9. Установка на книжную традицию (язык «лучших писателей»).
Ещё одним классицистическим образцом употреления является употребление литературное. И Вожела, и Французская Академия основывали свою нормативную деятельность как на разговорном употреблении двора, так и на языке «лучших писателей». Эти два источника дополняли и коррелировали друг друга, и лишь их взаимное согласование устанавливало хорошее употребление. Но общепринятой литературной традиции (в том виде, в каком она существовала во Франции) в России тоже не было. Во-первых, имевшаяся литературная традиция никак не совпадала с речевым употреблением. Во-вторых, церковнославянское культурное наследие отрицалось, поэтому ссылки на литературную традицию оказывались под запретом. Если автор черпал из книжной традиции, он употреблял лексические и грамматические славянизмы и тем самым оказывался повинен в использовании учёных и надутых выражений.
В Елизаветинское царствование, когда культура обретает, наконец, собственную традицию, когда новый литературный язык в какой-то мере теряет свою новизну, когда накапливаются написанные на нём тексты и сам акт писания перестаёт быть беспрецедентной смелостью, легализуются ссылки на литературную традицию. Это создаёт возможность обращения к текстам, а не только к разговорному употреблению.

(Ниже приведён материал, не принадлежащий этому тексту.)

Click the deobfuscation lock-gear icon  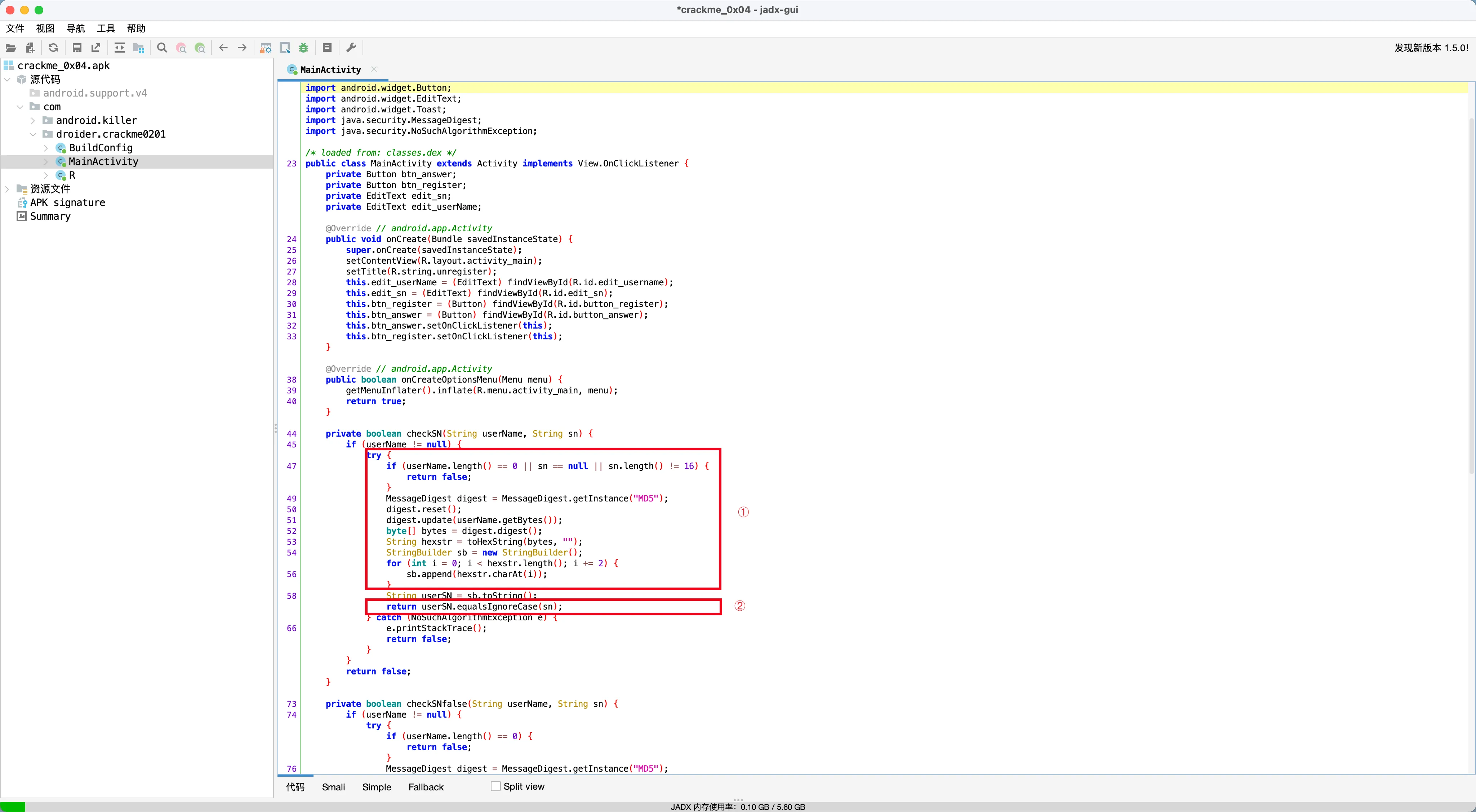coord(266,48)
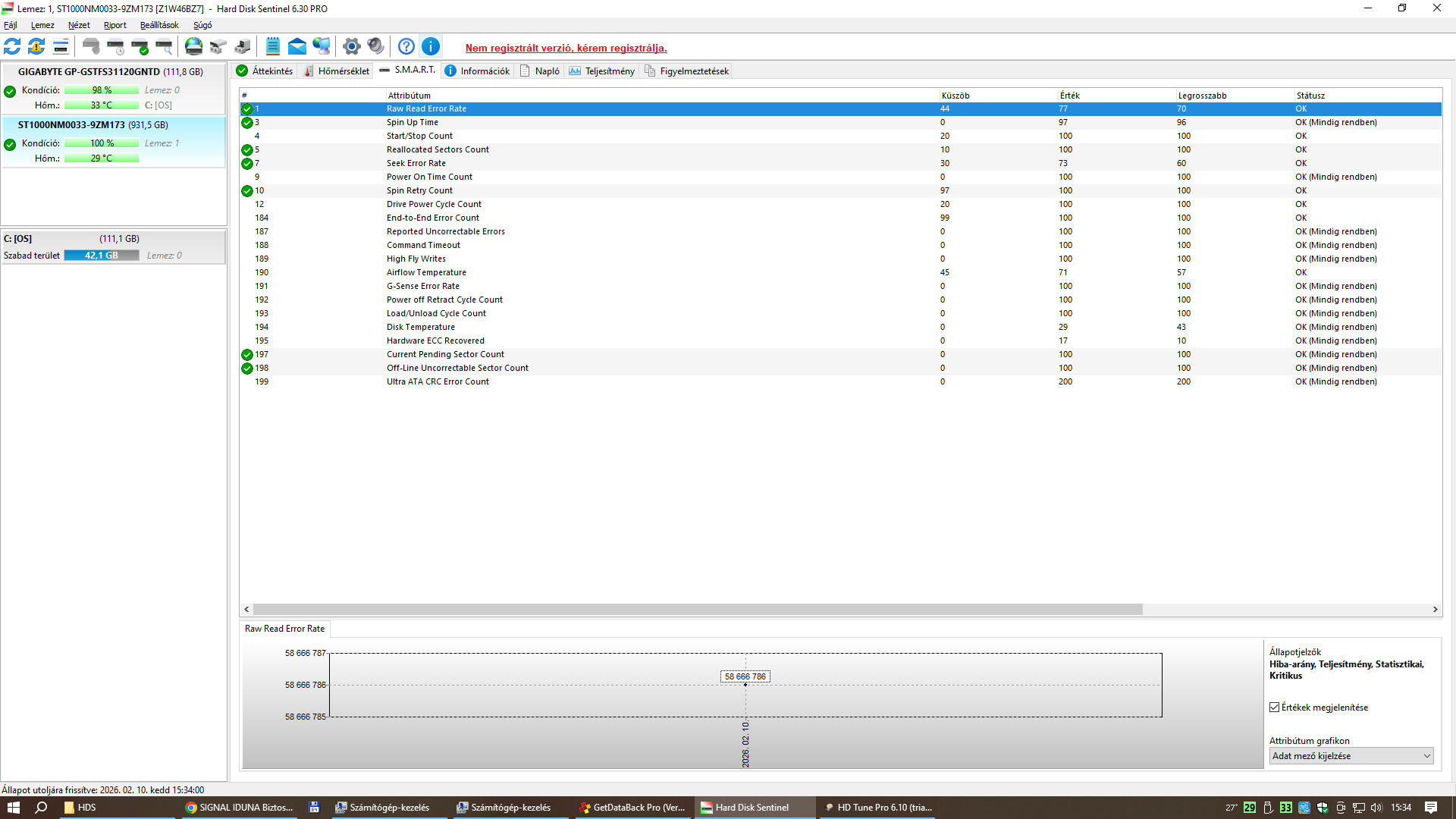Image resolution: width=1456 pixels, height=819 pixels.
Task: Click the question mark help icon
Action: (x=406, y=46)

Последовательное проведение принципов французской лингвостилистической теории оставляло нового автора без всякого языкового материала вообще – в русских условиях «чистый» язык оказывался языком без слов. При отсутствии нейтральной языковой традиции любая конструкция и любое слово могли быть подведены под одну из запретительных рубрик. Таким образом, прямое следование европейским теориям заводило в тупик, так что создавшаяся ситуация разрешалась лишь одним способом – разобщением теоретическимх деклараций и языковой практики.